### Recorded data ###
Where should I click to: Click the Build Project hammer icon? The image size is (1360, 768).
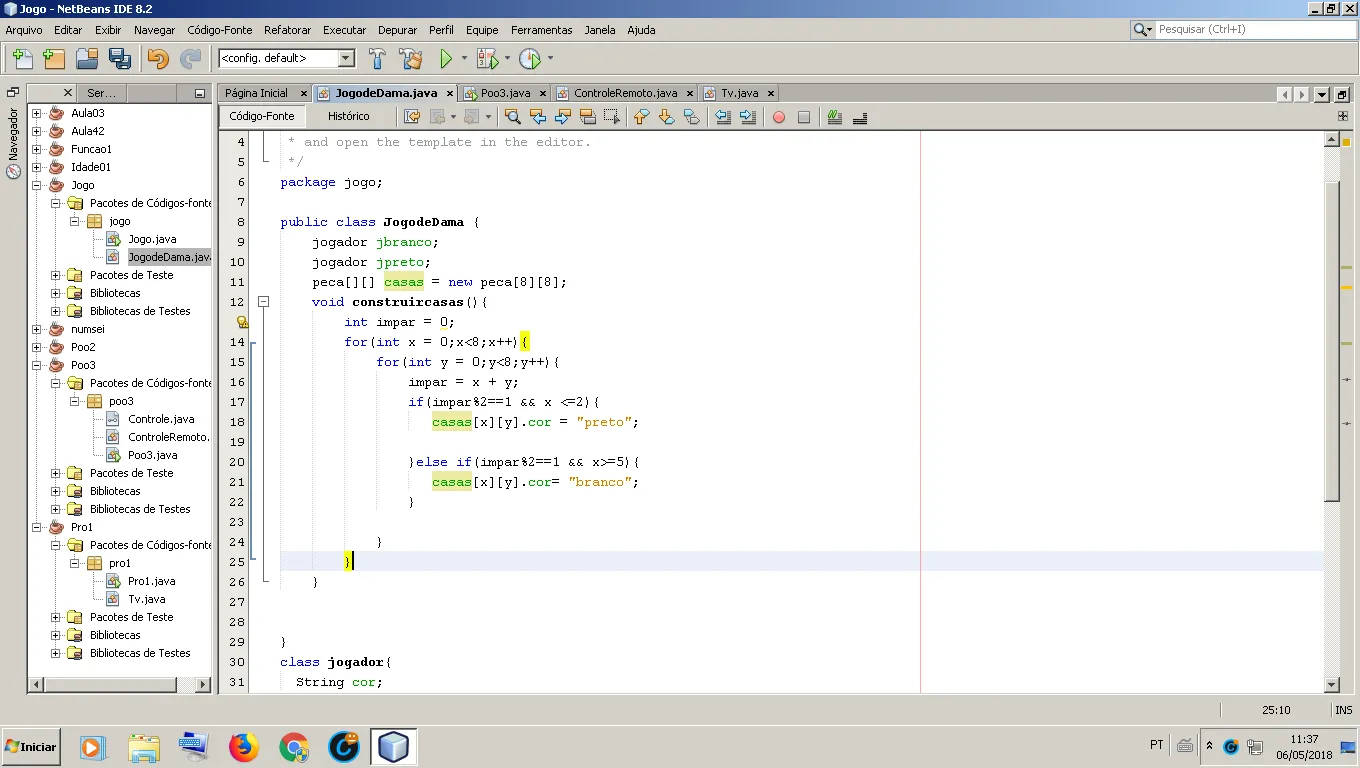point(377,59)
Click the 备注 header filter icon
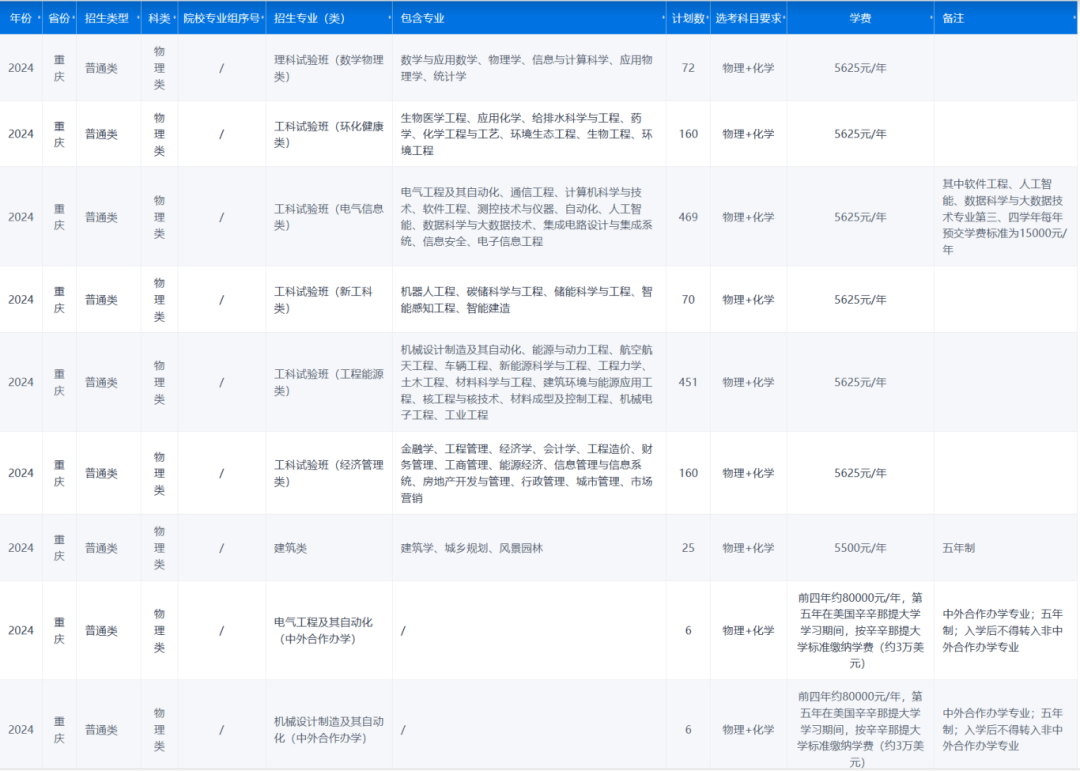Screen dimensions: 1080x771 click(1073, 16)
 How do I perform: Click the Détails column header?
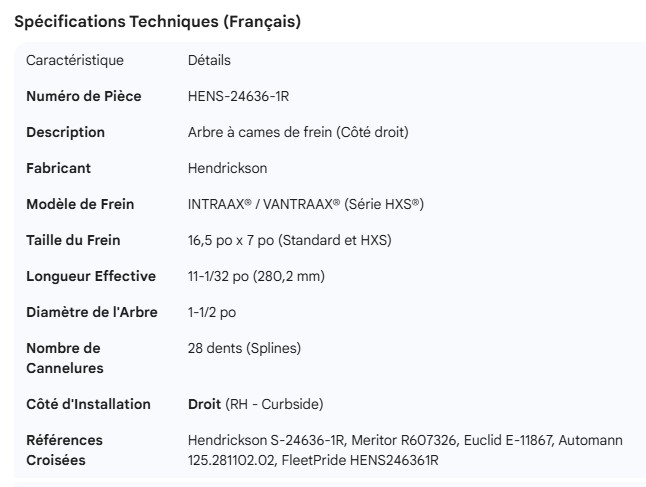209,60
###
### Task requirements
Reproduce all of the entries word for word, skipping any pictures they hold.

### Written reply
Where should I click to: Click the Build Project hammer icon? The image size is (1360, 768).
point(377,59)
Click the 备注 header filter icon
Screen dimensions: 1080x771 click(1073, 16)
 How do I perform: Click the Détails column header?
209,60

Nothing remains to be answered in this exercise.